Libero era su una spiaggia toscana, con la compagnia tutta. Negli anni si era allargata alle ragazze ufficiali e alle amiche più o meno speciali, quando la monogamia era diventata qualcosa di deplorevole e affatto divertente. Viaggiavano con le loro automobili di bassissima cilindrata tra gli Appennini, lanciandosi in avventure coast to coast tra il Tirreno e l’Adriatico, macinando chilometri e chiacchierate e polmoni sulla via Emilia.

Stavano con la canonica chitarra a declamare i versi di poeti minori del cantautorato italiano, roba anni settanta, maestri di vita o semplici meteore da hit-parade. Era il periodo in cui Libero e i suoi compari sfidavano la soglia della dipendenza da erba, consolandosi del fatto che c’era di peggio, che i loro coetanei ci andavano pesanti, e che non c’era modo di farsi del male con i frutti della terra. Pure San Francesco, diceva spesso Carlo, calandosi in panni ascetici, lodava Madre Terra che garantiva a tutti, appunto, Fiori, Frutti et Erba.

Sulla spiaggia venne acceso un falò, e mentre tutti si abbracciavano e cantavano e facevano passare il vino rosso e quel che c’era da far passare, Libero si incantava a guardare intorno.

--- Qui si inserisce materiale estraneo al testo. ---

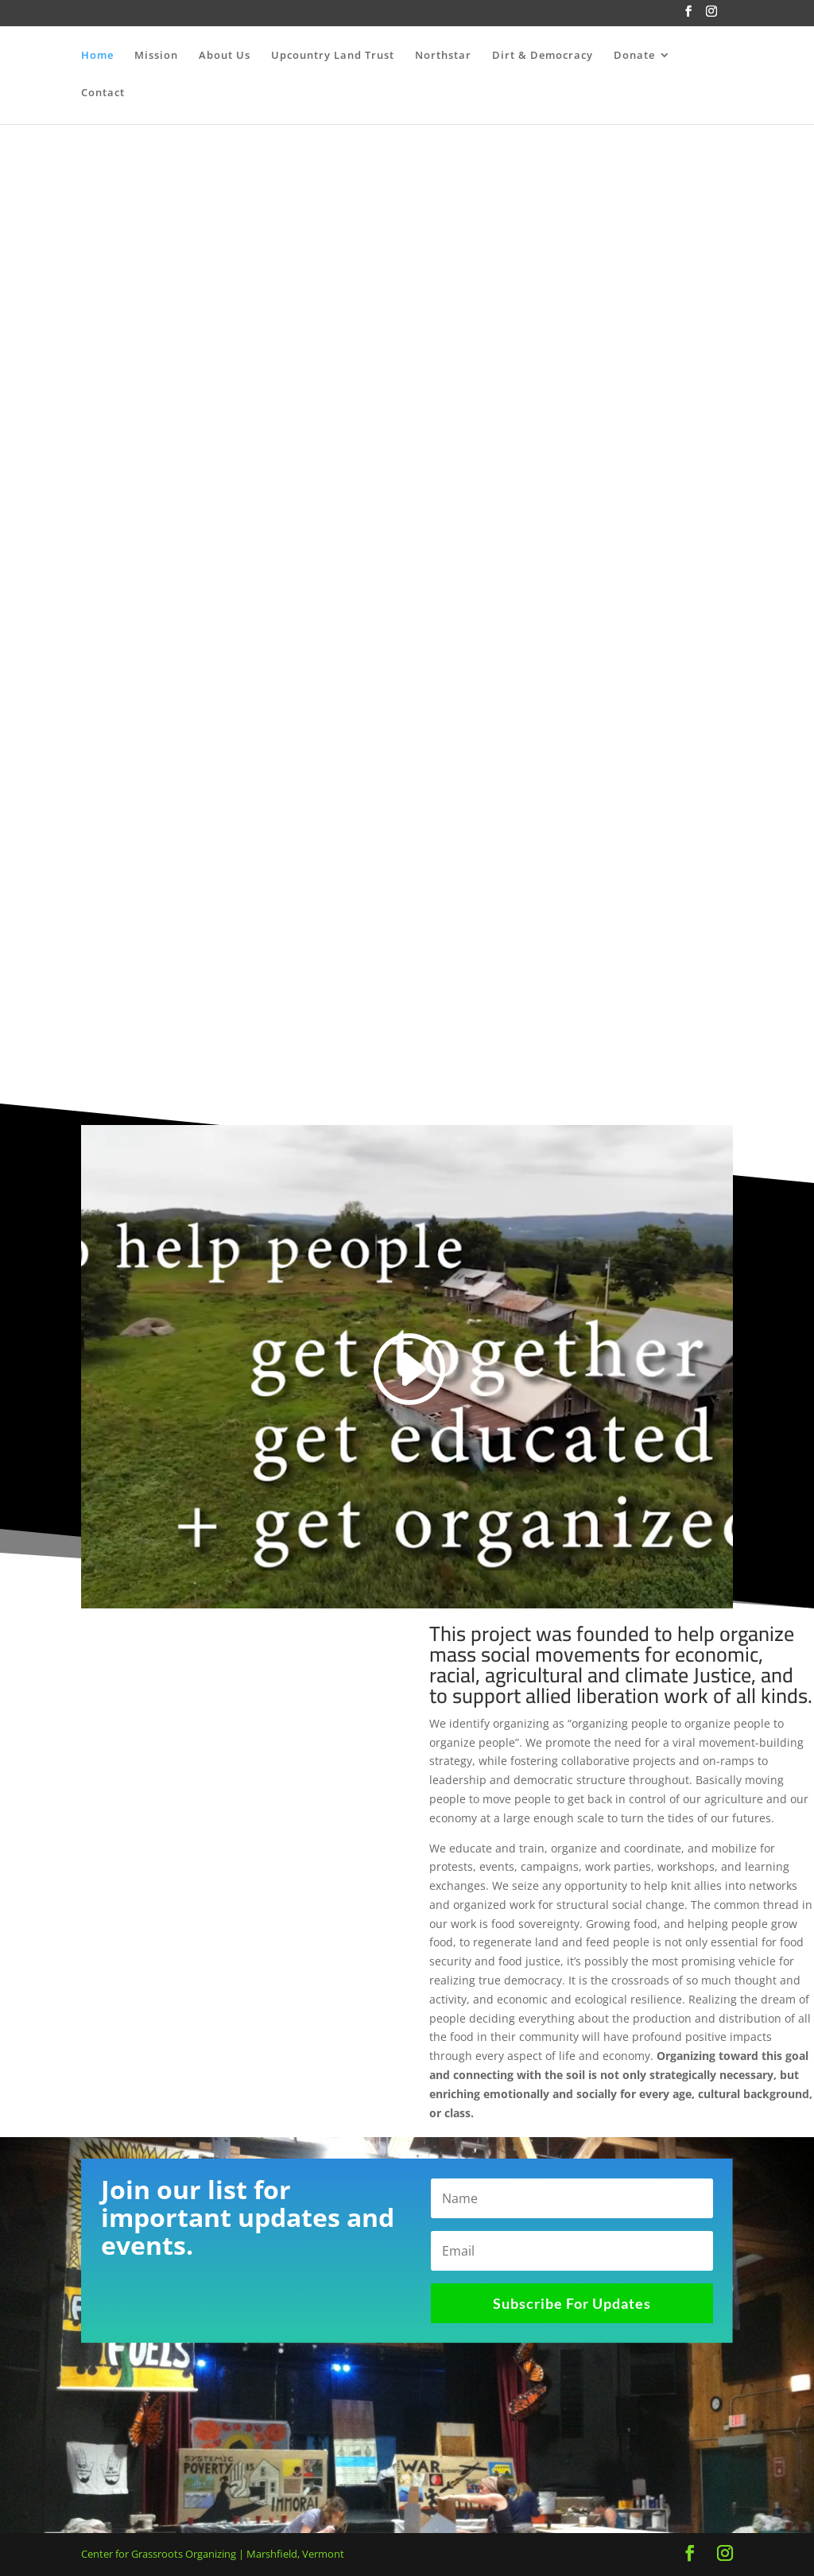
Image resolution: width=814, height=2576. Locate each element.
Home (97, 56)
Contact (103, 93)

Aristotele aveva ragione: più in basso di tutto ci sta la terra, la sabbia che va giù. Poi sopra l’acqua, come il mare che avevano di fronte e si sdraiava fino a baciare altre terre più lontane. Ancor più su stava l’aria: quella che sentiva nei polmoni, che ripuliva le narici e che depurava lo spirito. Ma sopra a tutto, diceva Aristotele, sta il fuoco. Bastava vedere il falò, o le sigarette, o altro. Da ogni brace saliva verso il cielo uno soffio di fumo, un filo nero che si scioglieva e si annodava salendo verso la cupola blu notte. L’aria stava ferma, il fumo dei fuochi saliva. Terra in basso, poi acqua, poi aria, poi fuoco. Non una piega, vecchio Aristotele, pensava Libero in preda alle sue inevitabili gioie giovanili.

Parlavano sempre di certe filosofie caserecce quando le chitarre si arrestavano: tutti si distendevano a faccia in su con gli occhi verso le stelle, con particolare riguardo nei confronti dell’Orsa Maggiore, l’unica costellazione che qualsiasi ignorante avrebbe saputo riconoscere.

“E’ tanto vero che il fuoco è l’elemento più alto” diceva qualcuno “che è l’unico che vola deliberatamente verso il firmamento”. “Sapete una cosa” suggerì Libero tra l’ironia e l’illuminazione “se veramente a noi venisse la voglia di andare al cielo, e di esser spiriti sublimi e beatificati ed eterni, basterebbe gettarci tra le fiamme e attender di essere combusti, per vedere le anime che prendono il volo e salgono su su, libere da certe gabbie che nient’altro sono che gli elementi costitutivi del nostro essere”.

Le frasi messe lì a raffica accompagnavano le onde e le attenzioni celesti.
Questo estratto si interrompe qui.